Request 1 |
Print the stretch of the Jenkins testing task page from "A recent bug" through "or GPU ids.", word for word.
--- Start of Source excerpt ---
Project

General

Profile

Task #2134

assess whether Jenkins is testing multi-rank runs appropriately

Added by Mark Abraham over 2 years ago. Updated over 1 year ago.

Status:
Closed
Priority:
Normal
Assignee:
-
Category:
testing
Target version:
Difficulty:
uncategorized
Close

Description

Recent bugs (e.g. #2131 and #2105) suggest that testing of multi-rank mdrun, or -npme > 0 is not occurring appropriately.


Related issues

Related to GROMACS - Bug #2131: mdrun hangs upon "-nsteps " or "-maxh" trigger with more than 20 MPI processesClosed
Related to GROMACS - Bug #2105: multi-domain rerun brokenClosed
Related to GROMACS - Bug #2164: SIMD sqrt in double-precision build does not work correctlyClosed

Associated revisions

Revision 498a4235 (diff)
Added by Mark Abraham over 2 years ago

Limit small essentialdynamics tests to one rank

These systems are tiny, so running a single rank is all that makes sense.
The flooding systems are reasonable for normal DD.

This should help re-implement MPMD releng support.

Refs #2134

Change-Id: Id52f271d91e98f732384640a01b0db728d9a2da1

Revision 877e93df (diff)
Added by Mark Abraham over 2 years ago

Propose a post-submit matrix

A recent bug would have been prevented if some testing of
separate PME ranks had been occuring.

Extended gromacs.py to permit regressiontests to run
with separate PME ranks, and/or designated numbers of
ranks, or GPU ids.

Quieted some newly exposed warnings.

Documented more of the reasoning behind matrix choices, to help us
maintain better. Noted various TODOs for better testing coverage.

Refs #2134

Change-Id: Ib9828ca769d7a446c61fb8bb7a68128a38991aba

Revision a2051ce4 (diff)
Added by Mark Abraham about 2 years ago

Resolve TODO for specifying npme

This meant that the pre- and post-submit matrix configs with npme=1
were not actually testing the intended MPMD path.

Refs #2134

Change-Id: I5adf0691b26d89e248d136b8d93068080014607e

Revision 27246474 (diff)
Added by Mark Abraham about 2 years ago

Fix gmxtest.pl handling of GPU IDs

For example, mdrun -ntmpi 2 -gpu_id 2 would not start 2 PP ranks on
GPU ID 2, which was what we'd intended it to do. Instead, the automatic
repeater would make it run with one rank.

mdrun -ntmpi 2 -gpu_id 01 was OK though.

This change would permit a Jenkins matrix to specify any of

gcc-4.8 gpu gpu_id=1
gcc-4.8 gpu nranks=2 gpu_id=012
gcc-4.8 gpu npme=1 nranks=3 gpu_id=0

and ensures that we get the number and flavour of ranks specified.

This should mean it is no longer desirable to rerun a test case
when the number of ranks and the GPU ID choice do not work.
--- End of Source excerpt ---
--- Start of Exercise data ---
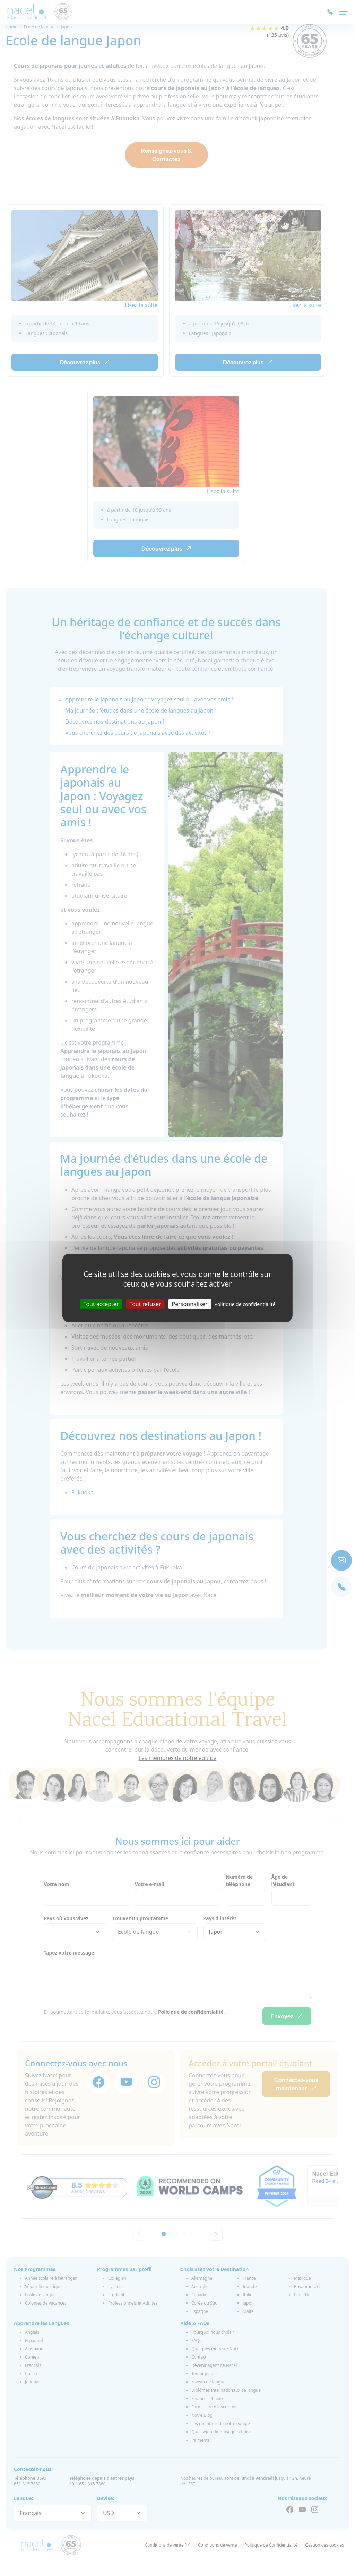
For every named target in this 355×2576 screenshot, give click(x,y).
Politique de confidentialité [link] (244, 1304)
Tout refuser (145, 1304)
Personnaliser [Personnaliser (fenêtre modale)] (190, 1304)
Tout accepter (101, 1304)
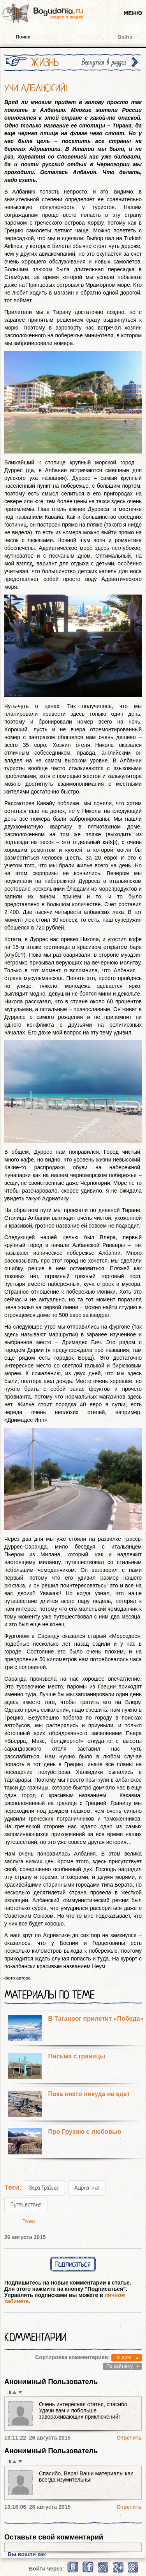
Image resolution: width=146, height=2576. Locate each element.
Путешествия (26, 2204)
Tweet (29, 2221)
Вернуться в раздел (104, 62)
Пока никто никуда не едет (89, 2094)
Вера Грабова (44, 2188)
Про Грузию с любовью (84, 2131)
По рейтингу (119, 2366)
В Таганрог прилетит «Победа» (95, 2018)
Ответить (129, 2438)
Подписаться (73, 2264)
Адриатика (87, 2188)
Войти (125, 37)
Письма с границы (76, 2056)
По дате (123, 2357)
--- End of Exercise data ---
Request 2 |
Output the entries from the line that contains "Tweet (29, 2221)" through the line that contains "Войти (125, 37)", inclusive, reproducing each line unchanged.

Task output 1 |
A recent bug would have been prevented if some testing of
separate PME ranks had been occuring.

Extended gromacs.py to permit regressiontests to run
with separate PME ranks, and/or designated numbers of
ranks, or GPU ids.

Task output 2 |
Tweet (29, 2221)
Вернуться в раздел (104, 62)
Пока никто никуда не едет (89, 2094)
Вера Грабова (44, 2188)
Про Грузию с любовью (84, 2131)
По рейтингу (119, 2366)
В Таганрог прилетит «Победа» (95, 2018)
Ответить (129, 2438)
Подписаться (73, 2264)
Адриатика (87, 2188)
Войти (125, 37)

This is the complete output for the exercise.